Quelle différence entre l’islam politique et l’islamisme?
Le chercheur Hugo Micheron met en garde dans Jihadisme européen contre l’excès de confiance qui ferait croire à un effondrement du militantisme jihadiste. L’historien Daniel Rivet revient dans Islam et politique au XXe siècle sur l’impasse politique qui a conduit à l’émergence du fondamentalisme.
Arguant de la défaite militaire de l’Etat islamique dans la zone irako-syrienne, l’éditorialiste de CNN et du Washington Post Fareed Zakaria a prédit, en avril 2021, l’effondrement du militantisme jihadiste. Enseignant à Sciences Po Paris et à l’université de Princeton, le chercheur Hugo Micheron met en garde, dans Jihadisme européen (1), contre cet excès de confiance qui pourrait gagner les Occidentaux, mobilisés sur un autre front de violence extrême.
Il rappelle que l’histoire du jihadisme depuis 1990 est rythmée par des périodes de « marée basse » et de « marée haute ». « Le jihadisme ne se réduit pas aux attentats. Il est une idéologie religieuse et politique plus vaste que les organisations qui s’en réclament. » Les temps de « marée basse » sont mis à profit pour fortifier le cadre idéologique au point que « la figure centrale [du jihadisme] n’est donc pas tant celle d’un terroriste vaincu que d’un militant convaincu ». Ils préparent de la sorte les prochaines « marées hautes ».
Le jihadisme est une idéologie religieuse et politique plus vaste que les organisations qui s’en réclament.

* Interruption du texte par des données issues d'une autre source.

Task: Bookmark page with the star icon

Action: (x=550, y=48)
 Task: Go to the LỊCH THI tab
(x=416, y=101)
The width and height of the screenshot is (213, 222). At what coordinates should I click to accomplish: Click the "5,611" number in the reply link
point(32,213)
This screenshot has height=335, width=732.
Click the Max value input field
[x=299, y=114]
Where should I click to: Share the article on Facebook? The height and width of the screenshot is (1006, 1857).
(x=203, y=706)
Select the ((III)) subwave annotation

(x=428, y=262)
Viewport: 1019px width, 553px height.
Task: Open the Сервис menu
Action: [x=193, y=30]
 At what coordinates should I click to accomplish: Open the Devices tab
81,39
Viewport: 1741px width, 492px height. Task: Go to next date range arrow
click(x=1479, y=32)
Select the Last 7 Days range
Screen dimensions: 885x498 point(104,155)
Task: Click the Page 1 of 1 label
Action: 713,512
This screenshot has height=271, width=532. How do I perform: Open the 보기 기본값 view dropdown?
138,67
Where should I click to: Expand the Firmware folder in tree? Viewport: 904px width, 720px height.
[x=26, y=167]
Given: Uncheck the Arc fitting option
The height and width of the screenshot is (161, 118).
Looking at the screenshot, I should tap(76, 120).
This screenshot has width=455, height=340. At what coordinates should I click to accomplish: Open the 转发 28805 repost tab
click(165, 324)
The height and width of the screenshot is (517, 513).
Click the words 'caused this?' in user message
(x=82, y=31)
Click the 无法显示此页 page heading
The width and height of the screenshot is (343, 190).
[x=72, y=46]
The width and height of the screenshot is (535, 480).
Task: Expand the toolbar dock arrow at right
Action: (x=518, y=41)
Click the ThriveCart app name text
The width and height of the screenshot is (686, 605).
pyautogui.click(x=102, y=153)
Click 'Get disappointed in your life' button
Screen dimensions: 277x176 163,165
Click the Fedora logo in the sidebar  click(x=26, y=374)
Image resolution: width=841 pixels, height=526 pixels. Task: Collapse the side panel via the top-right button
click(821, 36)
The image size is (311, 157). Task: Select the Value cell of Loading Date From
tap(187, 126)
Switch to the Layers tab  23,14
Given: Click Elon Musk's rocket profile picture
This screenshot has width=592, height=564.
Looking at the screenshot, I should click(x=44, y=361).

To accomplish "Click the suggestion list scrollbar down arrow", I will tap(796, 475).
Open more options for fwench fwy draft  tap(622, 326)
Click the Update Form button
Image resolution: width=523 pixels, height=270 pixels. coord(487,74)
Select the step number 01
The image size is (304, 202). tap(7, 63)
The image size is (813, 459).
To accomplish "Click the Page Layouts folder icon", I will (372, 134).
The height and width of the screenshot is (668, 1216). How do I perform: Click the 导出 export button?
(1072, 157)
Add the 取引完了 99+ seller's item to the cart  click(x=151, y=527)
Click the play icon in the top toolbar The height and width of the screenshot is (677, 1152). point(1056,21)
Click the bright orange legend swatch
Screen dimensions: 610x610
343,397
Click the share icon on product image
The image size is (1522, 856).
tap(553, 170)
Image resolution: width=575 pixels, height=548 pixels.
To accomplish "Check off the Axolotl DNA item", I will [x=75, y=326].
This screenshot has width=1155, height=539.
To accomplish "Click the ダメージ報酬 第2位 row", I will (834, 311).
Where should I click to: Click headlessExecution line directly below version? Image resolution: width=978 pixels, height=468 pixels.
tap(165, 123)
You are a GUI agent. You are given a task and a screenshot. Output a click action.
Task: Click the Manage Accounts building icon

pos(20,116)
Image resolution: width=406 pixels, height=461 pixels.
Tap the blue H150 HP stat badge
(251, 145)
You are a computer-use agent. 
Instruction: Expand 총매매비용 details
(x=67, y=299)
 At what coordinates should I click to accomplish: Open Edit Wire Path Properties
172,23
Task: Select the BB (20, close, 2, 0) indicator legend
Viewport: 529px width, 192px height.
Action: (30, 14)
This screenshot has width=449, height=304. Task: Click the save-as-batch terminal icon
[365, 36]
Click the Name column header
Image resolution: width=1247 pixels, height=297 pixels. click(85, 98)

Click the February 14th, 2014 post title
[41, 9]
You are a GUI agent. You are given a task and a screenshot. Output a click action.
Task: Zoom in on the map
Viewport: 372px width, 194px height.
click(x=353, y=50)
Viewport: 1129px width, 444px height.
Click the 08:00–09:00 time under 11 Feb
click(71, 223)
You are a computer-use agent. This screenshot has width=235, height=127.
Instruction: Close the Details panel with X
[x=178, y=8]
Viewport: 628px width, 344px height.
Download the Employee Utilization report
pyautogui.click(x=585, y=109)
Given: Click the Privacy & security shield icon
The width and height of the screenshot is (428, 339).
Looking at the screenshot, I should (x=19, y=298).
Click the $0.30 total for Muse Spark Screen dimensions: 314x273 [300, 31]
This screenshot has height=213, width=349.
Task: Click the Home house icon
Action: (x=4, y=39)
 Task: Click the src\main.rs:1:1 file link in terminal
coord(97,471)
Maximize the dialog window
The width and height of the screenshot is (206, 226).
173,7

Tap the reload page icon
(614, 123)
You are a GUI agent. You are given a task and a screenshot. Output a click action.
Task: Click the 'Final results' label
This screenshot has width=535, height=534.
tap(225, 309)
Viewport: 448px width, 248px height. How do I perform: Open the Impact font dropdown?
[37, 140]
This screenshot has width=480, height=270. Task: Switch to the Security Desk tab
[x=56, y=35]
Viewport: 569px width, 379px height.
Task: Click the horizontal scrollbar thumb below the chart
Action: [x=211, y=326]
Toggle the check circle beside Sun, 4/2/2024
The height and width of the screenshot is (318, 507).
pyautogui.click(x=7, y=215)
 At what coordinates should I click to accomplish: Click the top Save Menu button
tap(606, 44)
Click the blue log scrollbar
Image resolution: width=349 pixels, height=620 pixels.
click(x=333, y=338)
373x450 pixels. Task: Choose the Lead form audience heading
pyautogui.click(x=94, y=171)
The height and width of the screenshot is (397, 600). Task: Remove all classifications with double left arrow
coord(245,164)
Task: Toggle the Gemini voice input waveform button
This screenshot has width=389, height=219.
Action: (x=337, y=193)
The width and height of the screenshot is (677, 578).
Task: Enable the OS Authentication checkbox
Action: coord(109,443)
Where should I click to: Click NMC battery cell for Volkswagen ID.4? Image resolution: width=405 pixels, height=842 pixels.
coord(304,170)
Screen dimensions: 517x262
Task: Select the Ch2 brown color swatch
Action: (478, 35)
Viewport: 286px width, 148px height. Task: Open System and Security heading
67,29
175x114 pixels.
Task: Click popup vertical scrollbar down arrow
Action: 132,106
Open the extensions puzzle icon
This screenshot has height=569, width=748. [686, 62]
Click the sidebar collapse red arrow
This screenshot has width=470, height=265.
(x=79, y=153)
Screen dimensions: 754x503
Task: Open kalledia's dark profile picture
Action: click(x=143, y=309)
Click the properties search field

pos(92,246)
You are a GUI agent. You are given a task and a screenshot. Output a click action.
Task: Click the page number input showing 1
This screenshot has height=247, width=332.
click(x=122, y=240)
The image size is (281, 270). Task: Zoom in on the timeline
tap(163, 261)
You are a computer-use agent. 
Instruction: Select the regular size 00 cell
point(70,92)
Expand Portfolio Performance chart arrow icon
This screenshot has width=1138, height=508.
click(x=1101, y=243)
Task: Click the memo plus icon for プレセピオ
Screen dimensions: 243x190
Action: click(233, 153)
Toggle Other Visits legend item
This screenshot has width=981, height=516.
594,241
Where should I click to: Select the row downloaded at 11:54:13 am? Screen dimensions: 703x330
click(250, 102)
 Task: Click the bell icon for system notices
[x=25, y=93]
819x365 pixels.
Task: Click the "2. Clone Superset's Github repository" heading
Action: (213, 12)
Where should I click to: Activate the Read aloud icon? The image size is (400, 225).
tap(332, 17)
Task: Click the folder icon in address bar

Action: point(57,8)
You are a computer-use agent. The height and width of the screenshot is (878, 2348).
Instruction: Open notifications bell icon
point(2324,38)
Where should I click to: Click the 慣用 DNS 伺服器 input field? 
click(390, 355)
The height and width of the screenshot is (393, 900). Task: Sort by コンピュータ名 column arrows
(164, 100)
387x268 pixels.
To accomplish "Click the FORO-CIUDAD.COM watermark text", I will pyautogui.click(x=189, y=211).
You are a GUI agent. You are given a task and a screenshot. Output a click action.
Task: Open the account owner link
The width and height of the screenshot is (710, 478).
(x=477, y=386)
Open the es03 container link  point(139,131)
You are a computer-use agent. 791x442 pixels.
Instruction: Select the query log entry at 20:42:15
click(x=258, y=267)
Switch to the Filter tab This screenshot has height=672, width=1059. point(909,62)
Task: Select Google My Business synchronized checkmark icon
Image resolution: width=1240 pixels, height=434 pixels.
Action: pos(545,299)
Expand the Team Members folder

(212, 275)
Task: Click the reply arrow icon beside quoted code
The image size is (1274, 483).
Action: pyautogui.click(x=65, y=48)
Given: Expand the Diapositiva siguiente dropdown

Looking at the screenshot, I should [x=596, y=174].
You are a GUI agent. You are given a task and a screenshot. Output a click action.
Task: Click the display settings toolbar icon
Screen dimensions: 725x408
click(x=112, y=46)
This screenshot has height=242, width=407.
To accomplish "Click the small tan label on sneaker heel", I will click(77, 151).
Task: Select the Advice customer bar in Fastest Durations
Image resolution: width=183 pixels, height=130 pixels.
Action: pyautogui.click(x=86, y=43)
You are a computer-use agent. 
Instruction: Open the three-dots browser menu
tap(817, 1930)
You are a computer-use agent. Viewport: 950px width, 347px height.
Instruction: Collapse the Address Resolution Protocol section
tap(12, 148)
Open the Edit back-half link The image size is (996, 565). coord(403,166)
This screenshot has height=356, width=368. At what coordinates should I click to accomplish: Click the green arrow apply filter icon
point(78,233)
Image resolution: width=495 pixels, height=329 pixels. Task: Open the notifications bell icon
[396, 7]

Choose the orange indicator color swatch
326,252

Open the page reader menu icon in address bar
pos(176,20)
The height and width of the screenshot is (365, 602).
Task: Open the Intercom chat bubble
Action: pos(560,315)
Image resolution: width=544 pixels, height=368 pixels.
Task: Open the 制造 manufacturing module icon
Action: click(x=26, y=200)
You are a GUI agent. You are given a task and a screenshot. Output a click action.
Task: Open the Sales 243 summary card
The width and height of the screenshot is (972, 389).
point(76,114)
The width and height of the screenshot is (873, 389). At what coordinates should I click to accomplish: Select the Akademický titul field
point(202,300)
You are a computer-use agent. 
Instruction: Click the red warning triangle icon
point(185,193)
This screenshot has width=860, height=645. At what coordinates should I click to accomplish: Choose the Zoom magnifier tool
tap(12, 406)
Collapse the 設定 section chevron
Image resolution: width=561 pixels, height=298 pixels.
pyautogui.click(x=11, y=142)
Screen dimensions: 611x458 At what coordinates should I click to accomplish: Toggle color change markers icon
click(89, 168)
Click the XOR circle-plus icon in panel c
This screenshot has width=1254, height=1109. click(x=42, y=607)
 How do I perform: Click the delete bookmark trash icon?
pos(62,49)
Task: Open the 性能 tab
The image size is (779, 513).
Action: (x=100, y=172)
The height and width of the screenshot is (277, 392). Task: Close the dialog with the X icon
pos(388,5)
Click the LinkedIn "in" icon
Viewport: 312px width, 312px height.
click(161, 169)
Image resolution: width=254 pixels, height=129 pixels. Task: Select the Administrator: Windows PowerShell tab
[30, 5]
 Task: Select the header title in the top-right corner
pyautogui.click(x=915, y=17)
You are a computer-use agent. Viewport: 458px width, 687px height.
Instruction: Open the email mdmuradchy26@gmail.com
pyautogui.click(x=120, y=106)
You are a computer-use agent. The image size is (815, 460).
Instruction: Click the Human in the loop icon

Hugo Micheron revient, lui, sur celle qui a frappé l’Europe à partir de 2015 au départ du « califat » instauré par Daech au Moyen-Orient. « Près de 90% des Européens qui ont rejoint les organisations jihadistes syriennes dans la décennie 2010 étaient originaires de seulement sept des vingt-huit pays (à l’époque) de l’Union européenne. » La France a été la première pourvoyeuse avec deux mille individus, devant l’Allemagne, le Royaume-Uni, les Pays-Bas, la Belgique avec cinq cents jihadistes, la Suède et le Danemark. Pour l’auteur, les approches socio-économiques et socio-religieuses se combinent pour expliquer pourquoi les candidats au départ en Syrie sont venus de certains quartiers, villes, villages de ces pays. Une constante les relie cependant: les territoires concernés « correspondent à des foyers d’implantation historique des vétérans du jihad afghan, algérien ou bosnien arrivés dans les années 1990″. Marée haute, marée basse.
Un processus inachevé
Avec un regard historique et pédagogique, le spécialiste du Maghreb Daniel Rivet analyse dans Islam et politique au XXe siècle (2) le « couple sous tension » formé par la religion musulmane et le pouvoir « civil ». Les expériences menées en Turquie, Iran, Pakistan, Arabie saoudite, Tunisie… sont étudiées pour aboutir à la conclusion que l’échec des tentatives d’ancrer la démocratie représentative dans le monde arabe explique l’avènement de l’islamisme. Mais avant cette irruption, ce sont les effets destructeurs de l’hégémonie occidentale agissante tout au long du XXe siècle qui ont fait éclore l’islam politique.
Pour Daniel Rivet, à rebours de cette évolution, « la république kémaliste (turque) accouche du régime politique le plus ouvert au bipartisme et à l’expression de l’islam politique le plus résolument rallié à l’alternance électorale de l’islam méditerranéen ». Mais elle perd de sa force de modèle dans les ambitions islamo-nationalistes de Recep Tayyip Erdogan. Et si le « retour des peuples » a pu être envisagé à partir des révoltes de 2011, l’espoir a été grandement déçu et « la question du lien entre islam et politique est toujours en suspens ».
(1) Jihadisme européen. Quels enjeux pour l’avenir?, par Hugo Micheron, Tracts Gallimard, 62 p.
(2) Islam et politique au XXe siècle, par Daniel Rivet, La Découverte, 126 p.